GIVEN DATA:
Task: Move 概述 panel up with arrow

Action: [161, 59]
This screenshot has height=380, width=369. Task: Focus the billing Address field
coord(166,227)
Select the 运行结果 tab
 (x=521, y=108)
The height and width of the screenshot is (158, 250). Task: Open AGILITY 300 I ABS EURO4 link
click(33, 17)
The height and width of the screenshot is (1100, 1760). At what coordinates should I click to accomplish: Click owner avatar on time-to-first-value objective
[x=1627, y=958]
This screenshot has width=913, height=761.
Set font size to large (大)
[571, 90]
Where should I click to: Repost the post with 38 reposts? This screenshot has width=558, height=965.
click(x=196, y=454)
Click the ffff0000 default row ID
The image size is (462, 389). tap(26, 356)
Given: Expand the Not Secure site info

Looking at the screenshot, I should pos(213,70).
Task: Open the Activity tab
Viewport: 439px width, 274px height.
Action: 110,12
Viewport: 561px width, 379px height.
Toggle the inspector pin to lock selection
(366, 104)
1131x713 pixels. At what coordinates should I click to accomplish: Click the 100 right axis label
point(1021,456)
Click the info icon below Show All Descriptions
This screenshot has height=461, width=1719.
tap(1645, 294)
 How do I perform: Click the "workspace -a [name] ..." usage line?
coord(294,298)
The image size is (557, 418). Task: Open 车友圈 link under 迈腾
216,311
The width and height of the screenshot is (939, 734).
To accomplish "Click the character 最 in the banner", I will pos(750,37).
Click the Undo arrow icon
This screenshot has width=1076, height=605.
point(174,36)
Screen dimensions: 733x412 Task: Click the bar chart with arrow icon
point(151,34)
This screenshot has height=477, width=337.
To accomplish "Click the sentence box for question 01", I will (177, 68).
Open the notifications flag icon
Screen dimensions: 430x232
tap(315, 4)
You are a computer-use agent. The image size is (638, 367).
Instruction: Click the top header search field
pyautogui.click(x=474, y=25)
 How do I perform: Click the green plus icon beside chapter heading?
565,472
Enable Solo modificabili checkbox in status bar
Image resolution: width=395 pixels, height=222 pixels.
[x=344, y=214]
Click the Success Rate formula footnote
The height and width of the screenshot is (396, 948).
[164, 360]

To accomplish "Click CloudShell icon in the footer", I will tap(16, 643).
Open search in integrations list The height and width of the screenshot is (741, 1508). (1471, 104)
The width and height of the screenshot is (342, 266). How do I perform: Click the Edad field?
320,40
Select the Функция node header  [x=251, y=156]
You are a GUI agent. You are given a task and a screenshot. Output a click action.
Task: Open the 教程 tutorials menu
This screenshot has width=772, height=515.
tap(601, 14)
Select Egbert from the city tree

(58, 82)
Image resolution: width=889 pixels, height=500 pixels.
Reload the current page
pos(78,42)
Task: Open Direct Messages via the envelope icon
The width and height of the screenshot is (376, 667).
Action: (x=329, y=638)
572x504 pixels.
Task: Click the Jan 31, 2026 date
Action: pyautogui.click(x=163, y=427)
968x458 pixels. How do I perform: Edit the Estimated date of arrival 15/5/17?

WHAT YOU HAVE TO DO:
A faithful copy of every record is required; output it in full.

RESULT OF THE TASK:
Task: Move 概述 panel up with arrow

Action: [161, 59]
This screenshot has height=380, width=369. Task: Focus the billing Address field
coord(166,227)
Select the 运行结果 tab
 (x=521, y=108)
The height and width of the screenshot is (158, 250). Task: Open AGILITY 300 I ABS EURO4 link
click(33, 17)
The height and width of the screenshot is (1100, 1760). At what coordinates should I click to accomplish: Click owner avatar on time-to-first-value objective
[x=1627, y=958]
This screenshot has width=913, height=761.
Set font size to large (大)
[571, 90]
Where should I click to: Repost the post with 38 reposts? This screenshot has width=558, height=965.
click(x=196, y=454)
Click the ffff0000 default row ID
The image size is (462, 389). tap(26, 356)
Given: Expand the Not Secure site info

Looking at the screenshot, I should pos(213,70).
Task: Open the Activity tab
Viewport: 439px width, 274px height.
Action: 110,12
Viewport: 561px width, 379px height.
Toggle the inspector pin to lock selection
(366, 104)
1131x713 pixels. At what coordinates should I click to accomplish: Click the 100 right axis label
point(1021,456)
Click the info icon below Show All Descriptions
This screenshot has height=461, width=1719.
tap(1645, 294)
 How do I perform: Click the "workspace -a [name] ..." usage line?
coord(294,298)
The image size is (557, 418). Task: Open 车友圈 link under 迈腾
216,311
The width and height of the screenshot is (939, 734).
To accomplish "Click the character 最 in the banner", I will pos(750,37).
Click the Undo arrow icon
This screenshot has width=1076, height=605.
point(174,36)
Screen dimensions: 733x412 Task: Click the bar chart with arrow icon
point(151,34)
This screenshot has height=477, width=337.
To accomplish "Click the sentence box for question 01", I will (177, 68).
Open the notifications flag icon
Screen dimensions: 430x232
tap(315, 4)
You are a computer-use agent. The image size is (638, 367).
Instruction: Click the top header search field
pyautogui.click(x=474, y=25)
 How do I perform: Click the green plus icon beside chapter heading?
565,472
Enable Solo modificabili checkbox in status bar
Image resolution: width=395 pixels, height=222 pixels.
[x=344, y=214]
Click the Success Rate formula footnote
The height and width of the screenshot is (396, 948).
[164, 360]

To accomplish "Click CloudShell icon in the footer", I will tap(16, 643).
Open search in integrations list The height and width of the screenshot is (741, 1508). (1471, 104)
The width and height of the screenshot is (342, 266). How do I perform: Click the Edad field?
320,40
Select the Функция node header  [x=251, y=156]
You are a GUI agent. You are given a task and a screenshot. Output a click action.
Task: Open the 教程 tutorials menu
This screenshot has width=772, height=515.
tap(601, 14)
Select Egbert from the city tree

(58, 82)
Image resolution: width=889 pixels, height=500 pixels.
Reload the current page
pos(78,42)
Task: Open Direct Messages via the envelope icon
The width and height of the screenshot is (376, 667).
Action: (x=329, y=638)
572x504 pixels.
Task: Click the Jan 31, 2026 date
Action: pyautogui.click(x=163, y=427)
968x458 pixels. How do I perform: Edit the Estimated date of arrival 15/5/17?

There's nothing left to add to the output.